Dataset —
----------

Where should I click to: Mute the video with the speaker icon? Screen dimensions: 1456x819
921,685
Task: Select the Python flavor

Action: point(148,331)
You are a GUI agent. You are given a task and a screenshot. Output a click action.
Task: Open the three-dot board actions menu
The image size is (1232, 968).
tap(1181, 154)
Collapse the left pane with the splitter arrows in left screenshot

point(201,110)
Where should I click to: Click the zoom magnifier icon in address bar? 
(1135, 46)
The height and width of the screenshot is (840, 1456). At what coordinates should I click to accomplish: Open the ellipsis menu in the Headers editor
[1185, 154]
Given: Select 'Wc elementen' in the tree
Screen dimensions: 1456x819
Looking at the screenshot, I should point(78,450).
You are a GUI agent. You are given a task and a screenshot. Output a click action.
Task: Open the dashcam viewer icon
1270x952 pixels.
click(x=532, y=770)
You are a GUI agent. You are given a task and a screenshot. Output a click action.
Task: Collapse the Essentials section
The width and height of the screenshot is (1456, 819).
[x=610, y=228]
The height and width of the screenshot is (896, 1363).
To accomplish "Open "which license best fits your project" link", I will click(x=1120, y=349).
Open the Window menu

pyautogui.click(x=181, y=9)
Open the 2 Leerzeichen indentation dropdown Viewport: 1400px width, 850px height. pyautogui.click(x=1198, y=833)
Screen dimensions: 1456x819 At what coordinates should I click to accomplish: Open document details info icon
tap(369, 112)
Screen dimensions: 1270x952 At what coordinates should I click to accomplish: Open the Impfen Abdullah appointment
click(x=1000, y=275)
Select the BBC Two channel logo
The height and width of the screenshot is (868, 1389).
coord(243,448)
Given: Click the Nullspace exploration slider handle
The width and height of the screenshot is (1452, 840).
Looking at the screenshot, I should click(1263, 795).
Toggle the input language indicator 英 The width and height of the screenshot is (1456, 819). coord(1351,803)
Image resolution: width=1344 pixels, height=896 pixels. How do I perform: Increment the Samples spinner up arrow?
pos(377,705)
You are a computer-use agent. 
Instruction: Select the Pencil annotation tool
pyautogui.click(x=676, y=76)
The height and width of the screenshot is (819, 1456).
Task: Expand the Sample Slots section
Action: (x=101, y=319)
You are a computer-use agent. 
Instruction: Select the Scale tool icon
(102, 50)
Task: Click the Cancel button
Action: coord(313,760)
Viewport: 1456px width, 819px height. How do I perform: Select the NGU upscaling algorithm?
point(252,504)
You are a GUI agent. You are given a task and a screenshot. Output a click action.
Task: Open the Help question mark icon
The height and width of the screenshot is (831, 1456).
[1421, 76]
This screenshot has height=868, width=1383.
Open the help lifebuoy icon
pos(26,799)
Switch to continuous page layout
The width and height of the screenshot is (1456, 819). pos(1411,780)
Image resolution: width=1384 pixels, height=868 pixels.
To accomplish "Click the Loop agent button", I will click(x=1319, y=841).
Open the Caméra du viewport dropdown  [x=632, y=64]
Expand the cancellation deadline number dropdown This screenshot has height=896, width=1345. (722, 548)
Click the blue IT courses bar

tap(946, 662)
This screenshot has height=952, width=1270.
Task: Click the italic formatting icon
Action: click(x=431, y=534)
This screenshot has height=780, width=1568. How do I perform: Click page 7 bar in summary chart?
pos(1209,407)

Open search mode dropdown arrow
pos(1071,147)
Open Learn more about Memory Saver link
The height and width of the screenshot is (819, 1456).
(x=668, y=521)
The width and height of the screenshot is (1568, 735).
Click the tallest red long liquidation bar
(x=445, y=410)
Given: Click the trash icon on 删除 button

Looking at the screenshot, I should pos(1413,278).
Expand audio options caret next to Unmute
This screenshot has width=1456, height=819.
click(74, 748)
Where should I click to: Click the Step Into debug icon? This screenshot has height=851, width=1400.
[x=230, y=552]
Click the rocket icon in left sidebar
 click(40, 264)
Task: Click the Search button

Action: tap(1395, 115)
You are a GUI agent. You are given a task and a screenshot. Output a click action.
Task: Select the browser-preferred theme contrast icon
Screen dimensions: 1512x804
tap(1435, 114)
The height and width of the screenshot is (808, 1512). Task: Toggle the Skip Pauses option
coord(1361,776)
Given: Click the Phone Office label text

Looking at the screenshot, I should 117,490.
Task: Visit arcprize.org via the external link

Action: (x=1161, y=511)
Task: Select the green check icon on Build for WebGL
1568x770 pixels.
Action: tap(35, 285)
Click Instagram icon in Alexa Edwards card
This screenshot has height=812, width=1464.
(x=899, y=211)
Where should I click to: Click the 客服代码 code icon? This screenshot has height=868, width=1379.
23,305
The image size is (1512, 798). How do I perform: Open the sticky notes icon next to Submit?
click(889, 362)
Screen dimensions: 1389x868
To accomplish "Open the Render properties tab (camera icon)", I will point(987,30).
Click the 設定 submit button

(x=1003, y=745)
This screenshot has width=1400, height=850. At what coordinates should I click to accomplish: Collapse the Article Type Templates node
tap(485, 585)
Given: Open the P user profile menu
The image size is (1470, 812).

----------

Exercise objective —
Exactly as they stand in the records above, print the lines from the one containing "The width and height of the screenshot is (1568, 735)." through the final line, inclusive.

Exercise answer —
The width and height of the screenshot is (1568, 735).
Click the tallest red long liquidation bar
(x=445, y=410)
Given: Click the trash icon on 删除 button

Looking at the screenshot, I should pos(1413,278).
Expand audio options caret next to Unmute
This screenshot has width=1456, height=819.
click(74, 748)
Where should I click to: Click the Step Into debug icon? This screenshot has height=851, width=1400.
[x=230, y=552]
Click the rocket icon in left sidebar
 click(40, 264)
Task: Click the Search button

Action: tap(1395, 115)
You are a GUI agent. You are given a task and a screenshot. Output a click action.
Task: Select the browser-preferred theme contrast icon
Screen dimensions: 1512x804
tap(1435, 114)
The height and width of the screenshot is (808, 1512). Task: Toggle the Skip Pauses option
coord(1361,776)
Given: Click the Phone Office label text

Looking at the screenshot, I should 117,490.
Task: Visit arcprize.org via the external link

Action: (x=1161, y=511)
Task: Select the green check icon on Build for WebGL
1568x770 pixels.
Action: tap(35, 285)
Click Instagram icon in Alexa Edwards card
This screenshot has height=812, width=1464.
(x=899, y=211)
Where should I click to: Click the 客服代码 code icon? This screenshot has height=868, width=1379.
23,305
The image size is (1512, 798). How do I perform: Open the sticky notes icon next to Submit?
click(889, 362)
Screen dimensions: 1389x868
To accomplish "Open the Render properties tab (camera icon)", I will point(987,30).
Click the 設定 submit button

(x=1003, y=745)
This screenshot has width=1400, height=850. At what coordinates should I click to accomplish: Collapse the Article Type Templates node
tap(485, 585)
Given: Open the P user profile menu
The image size is (1470, 812).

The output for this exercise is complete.